I am yet again having troubles with my second doe. My first has finally calmed down and doesn't seem to freak out over human contact... but it has taken several months.

My second is new, but doesn't seem to be adjusting. She runs and runs and runs when I put my hand in the cage. When I pick her up, I always scoop, never by the tail. I hold her close, but she runs. I have to alternate hands constantly for fear of her literally jumping out of my hand, if another isn't available for her to run onto. I try to handle her for short periods of time, several times a day, but have so far seen no change.

Is there anything more I can do? She won't accept food from my hand, and I talk to her lots. What else can I do? I really don't want to breed her until she calms down, for fear that she will have the same anxious habit of eating her kids as my last doe...

I also wanted to add that my initial plan was to keep the two does together, but my older one seemed to be out for blood with the young one. I know that some fighting should be expected at first... but it seemed extreme to me, so I seperated them again. Just how much aggression is normal? Should I try again?


----------



## bethmccallister (Mar 5, 2010)

The fighting might be a territorial thing. I've heard people have success with placing both the mice in a plastic tall tub with nothing in it including bedding...just until you de-scent the cage and remove all toys or anything that can be fought over. I find that when I need to switch around cage mates I need to soak everything possible in bleach water and clean the cage out with bleach...including the food dish and water bottle. Once everything is washed and dried put just the water bottle back in with bedding and nothing else then put the two mice in together, put food on the bedding and not in a bowl. Leave them like this for a week and if everything settles down and they get along then I put dish and toys back.

As far as being shy, I have success with just putting the mouse in a small tall plastic tub that can't be jumped out of and going to sit somewhere like in front of the tv. I then place my hand in the tub and just rest it there.
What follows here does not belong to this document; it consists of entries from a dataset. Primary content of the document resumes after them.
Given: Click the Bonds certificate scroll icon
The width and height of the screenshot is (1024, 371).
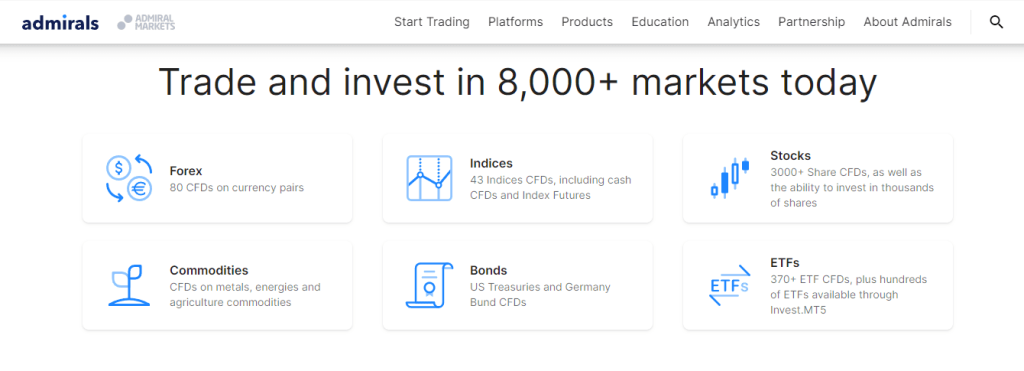Looking at the screenshot, I should [x=429, y=285].
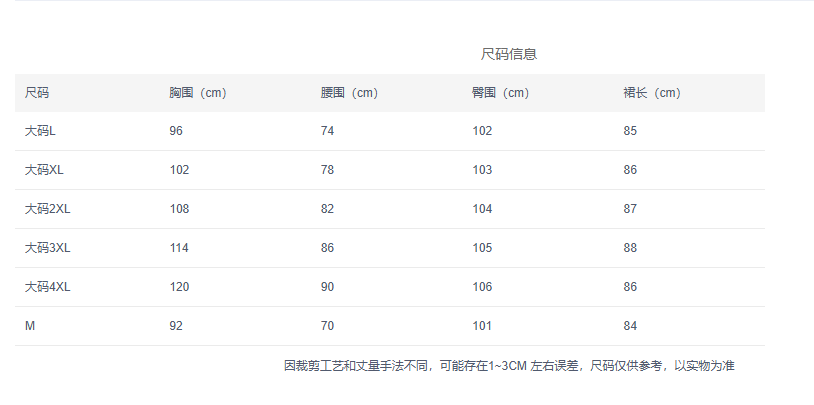
Task: Click waist value 78 in 大码XL row
Action: [327, 170]
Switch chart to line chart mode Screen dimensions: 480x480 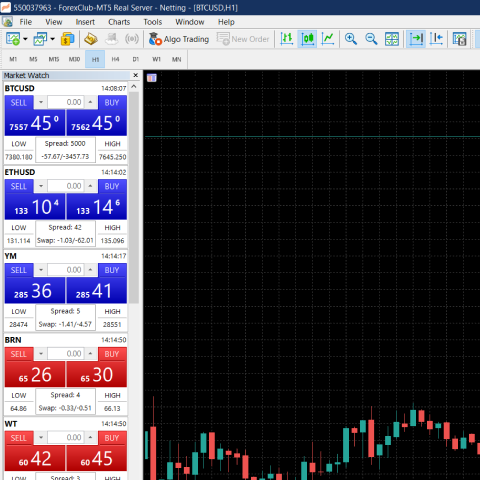coord(328,39)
I let the mouse come check me out and eventually they crawl in my hand and up my sleeve trying to get out...lol. I don't ever chase the mice to scoop them or anything that would make the mouse feel threatened. When I need to take them out and they don't want to get in my hand then I use a toilet paper tube and let them run into it to lift them out.

I do have a few that are hyper like your mouse...and they can be tamed but they usually stay hyper, they just get in my hand really fast now...lol!


----------



## shadowmouse (Sep 17, 2010)

I had success with my mice by putting a dab of peanut butter on a baby spoon. Whenever I come to the cage I have the spoon and a tiny lick of PB. They can't seem to resist it.


----------